A l’issue de son placement en garde à vue l’ancien Président de la République Nicolas Sarkozy a été mis en examen par les juges d'instruction en charge de l'affaire dite des soupçons de financement libyen de sa campagne présidentielle de 2007.
L'ancien chef de l'État a été mis en examen des chefs de "corruption passive", "financement illégal de campagne électorale" et "recel de détournement de fonds publics libyens".
Que risquerait l'ancien Président si sa culpabilité venait à être établie par les juges ?

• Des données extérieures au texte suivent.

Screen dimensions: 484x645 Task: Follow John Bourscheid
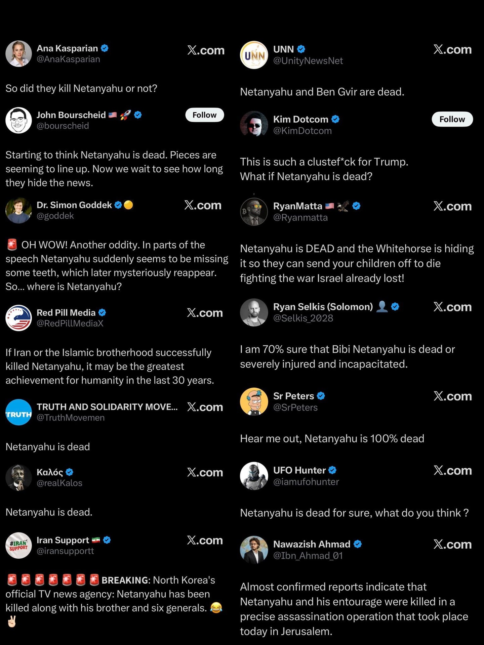coord(204,115)
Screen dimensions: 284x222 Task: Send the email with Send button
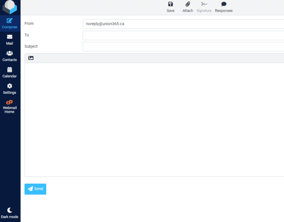pyautogui.click(x=35, y=189)
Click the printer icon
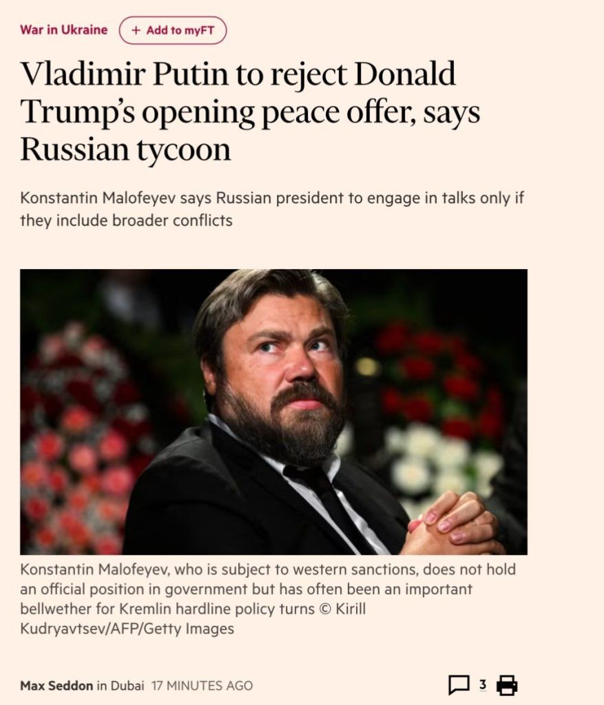 click(x=507, y=685)
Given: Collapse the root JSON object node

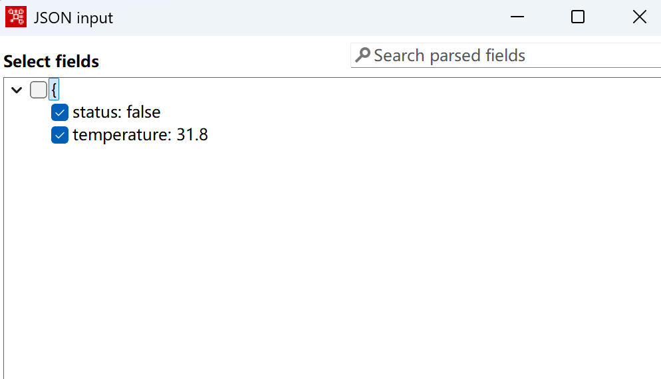Looking at the screenshot, I should 17,90.
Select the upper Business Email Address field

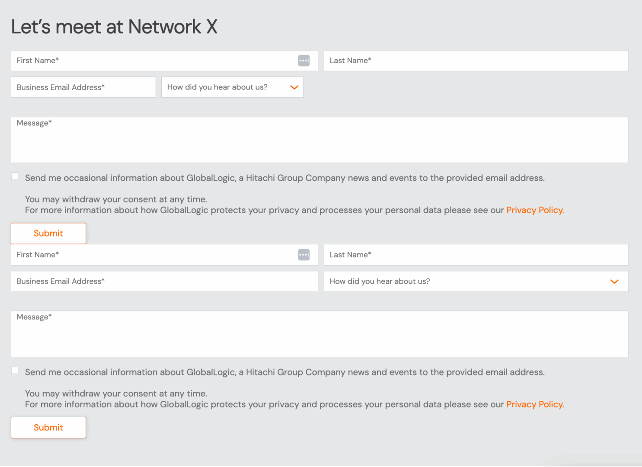(83, 87)
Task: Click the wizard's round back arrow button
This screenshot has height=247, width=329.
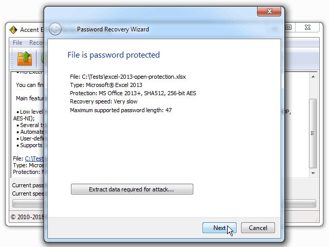Action: [x=55, y=29]
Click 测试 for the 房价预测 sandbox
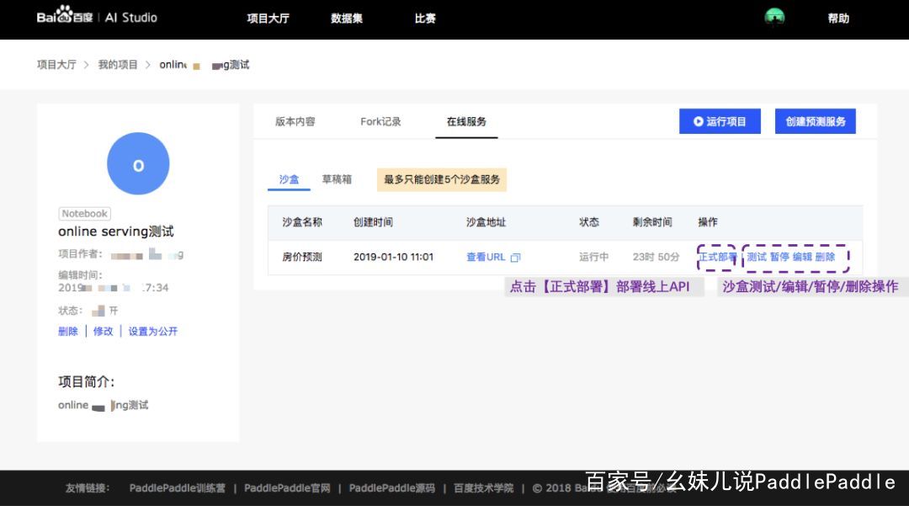The image size is (909, 506). [x=757, y=257]
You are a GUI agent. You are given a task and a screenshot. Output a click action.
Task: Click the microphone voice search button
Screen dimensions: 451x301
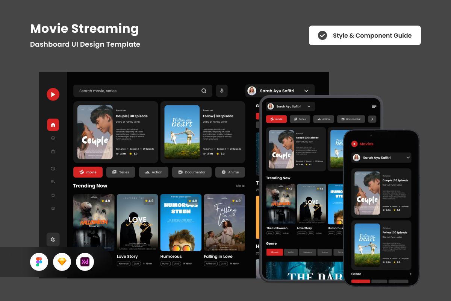tap(222, 91)
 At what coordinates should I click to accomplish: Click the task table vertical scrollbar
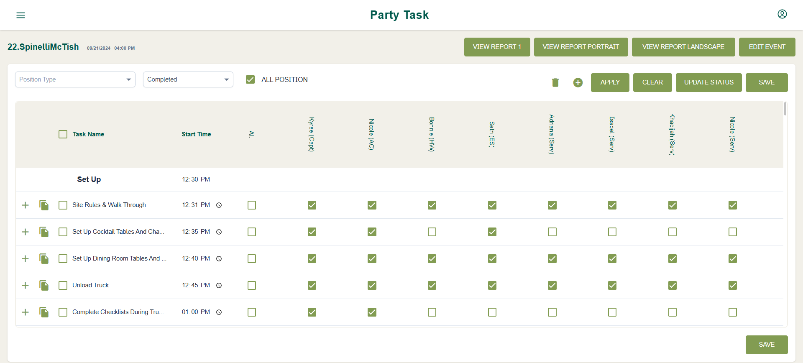pos(785,109)
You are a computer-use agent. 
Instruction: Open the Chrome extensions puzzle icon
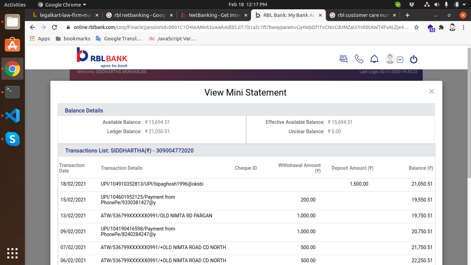tap(441, 27)
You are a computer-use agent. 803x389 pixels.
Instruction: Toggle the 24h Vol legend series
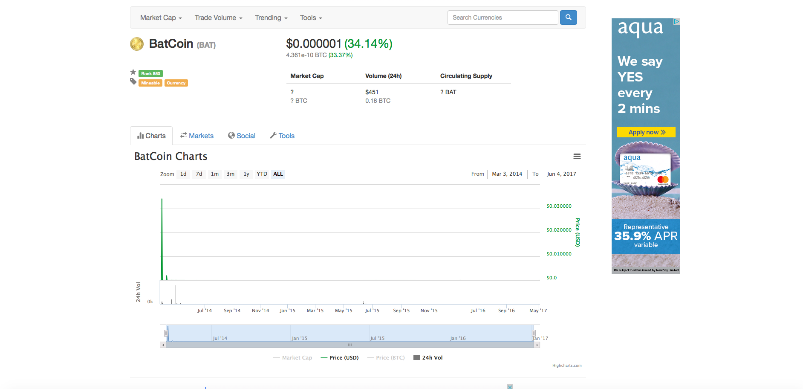coord(428,358)
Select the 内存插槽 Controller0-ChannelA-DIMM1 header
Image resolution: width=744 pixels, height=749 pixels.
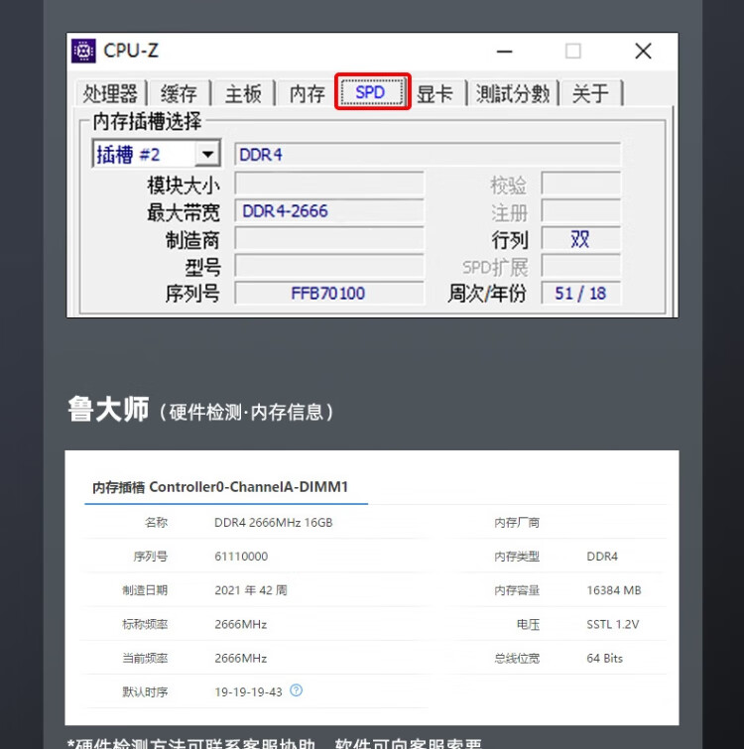(x=220, y=487)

Le premier délit visé par l’article 432-11 du code pénal, celui de "corruption passive", vise toute personne "dépositaire de l'autorité publique, chargée d'une mission de service public ou investie d'un mandat électif" ayant sollicité ou agréé, "sans droit, à tout moment, directement ou indirectement, des offres, des promesses, des dons, des présents ou des avantages quelconques, pour elle-même ou pour autrui, afin d'accomplir ou de s'abstenir d'accomplir un acte de sa fonction, sa mission ou son mandat". En clair la corruption passive est juridiquement caractérisée lorsque l’acte de corruption est à l’initiative de la personne qui est corrompue, c'est-à-dire de la personne qui accomplit ou n'accomplit pas un acte en échange d'une contrepartie.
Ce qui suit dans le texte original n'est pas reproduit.